Silt is a surreal underwater puzzle-adventure indie horror game developed by Spiral Circus and published by Fireshine Games for Microsoft Windows, Nintendo Switch, PlayStation 4, PlayStation 5, Xbox One, Xbox Series X/S, in which the player controls a deep-sea diver who can possess the diverse marine life that enters their vicinity. It was released on June 1, 2022.

== Gameplay ==
The player begins their exploration of the two-dimensional, black-and-white oceanic environment chained up for unknown reasons. From the start, they will encounter different types of fish with varying abilities which can be used to traverse levels of increasing difficulty, including piranhas which can bite through restraints, or hammerhead sharks who can smash obstacles preventing progression. Continued exploration eventually leads to uncovering more and more eerie mysteries in the ocean depths.

== Development ==
Silt is the debut game for developer Spiral Circus. The inspiration for both the art style and the oppressive, isolating atmosphere of the game came from one half of Silt’s development team, Tom Mead's own watercolour paintings of characters in vast, empty abysses. This is also the origin of the game's title. The team attended Stugan Summer Camp, a non-profit accelerator program for game developers, after which they were able to produce their first demo.

The game was announced at the PC Gaming Show at E3 2021. It is the first title published by Fireshine Games since their rebrand from Sold Out.

== Reception ==

Aggregate score
| Aggregator | Score |
|---|---|
| Metacritic | (PC) 72/100 (NS) 72/100 (PS5) 70/100 (XSX) 71/100 |

Review scores
| Publication | Score |
|---|---|
| Game Informer | 7.75/10 |
| Nintendo World Report | 8.5/10 |
| Push Square | 8/10 |
| The Guardian | 4/5 |

=== Pre-release ===
The demo received favourable reviews from several publications, including Eurogamers Christian Donlan, who compared its haunting yet minimalistic, monochromatic art style to the caricatures of Ronald Searle. Before launch, others also noted the occasional difficulty in distinguishing between background objects and key interactive pieces of the environment.
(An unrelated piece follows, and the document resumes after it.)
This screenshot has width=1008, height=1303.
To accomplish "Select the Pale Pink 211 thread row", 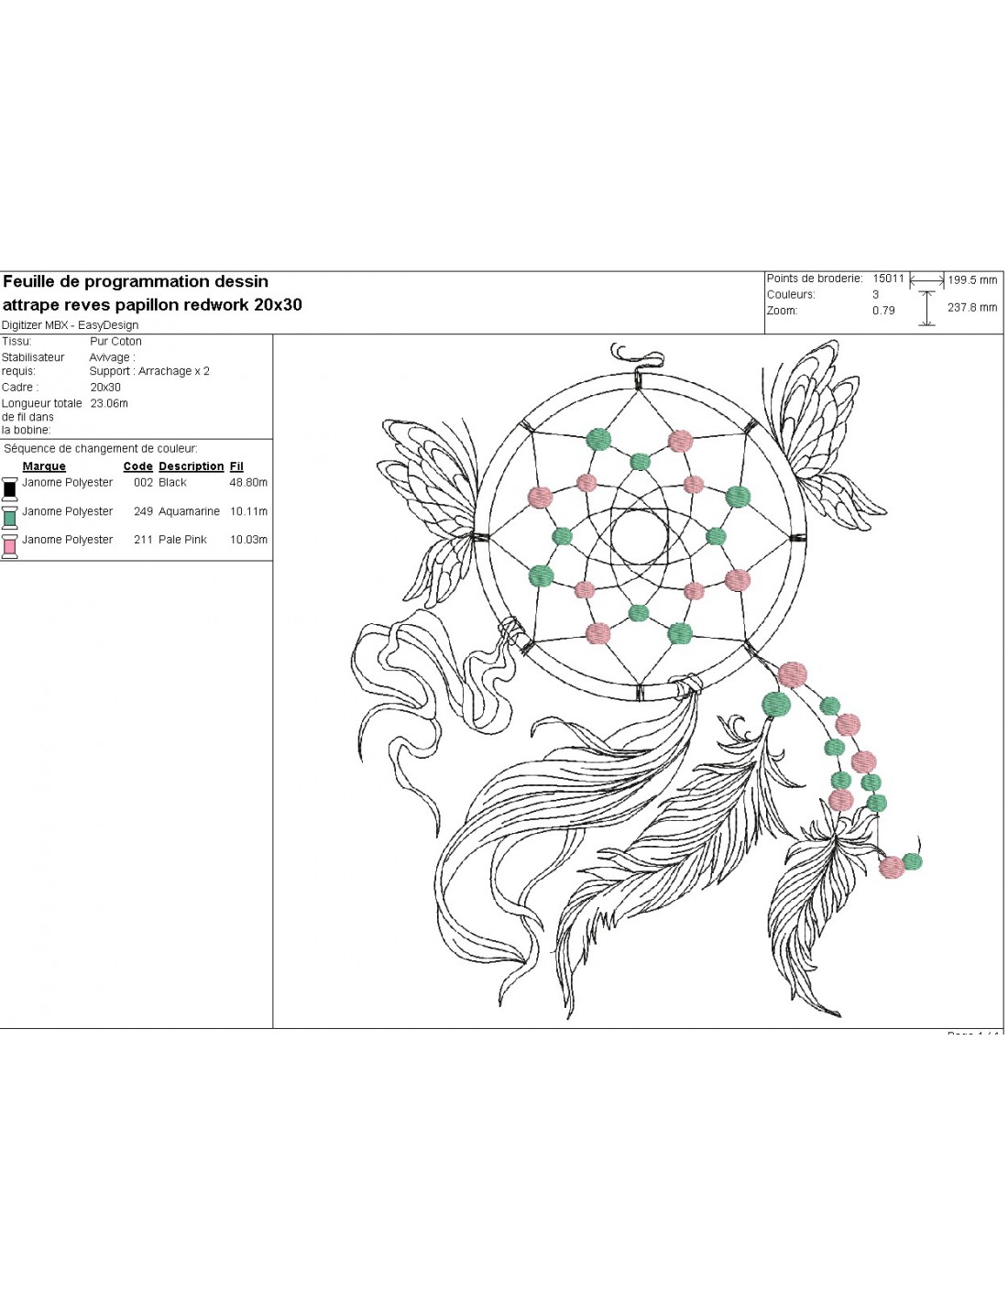I will [x=145, y=540].
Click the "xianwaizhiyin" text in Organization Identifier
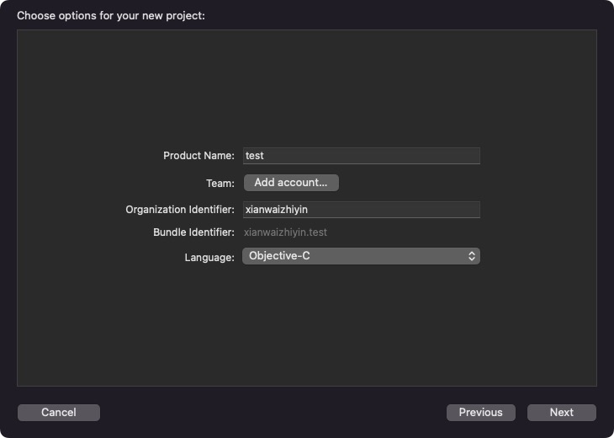The height and width of the screenshot is (438, 614). click(277, 210)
Several outlets such as Polygon, Rock Paper Shotgun, and Screen Rant featured Silt on their lists of 2022's most anticipated horror and indie games.

=== Post-release ===
Silt received "mixed or average" reviews, according to review aggregator Metacritic.

Game Informer gave the title 7.75 out of 10 and wrote, "The impeccable graphics and thought-provoking narrative shine so brightly in this puzzle/adventure title that the game’s defects, like the frustrating lack of direction, stand out in grimy, stark contrast," while directing criticism towards its imbalanced challenges and tedious objectives. The Guardian said that the visuals, soundtrack, and atmosphere made the title "one of the most memorable releases of the year" but disliked the puzzles for having an overly simplistic design. Nintendo World Report and Push Square similarly considered the fun gameplay mechanics, incredible visuals, atmosphere, unsettling sound design, and short duration of the game to be its strengths and took minor issue with a few frustrating puzzle sequences and the stuttering.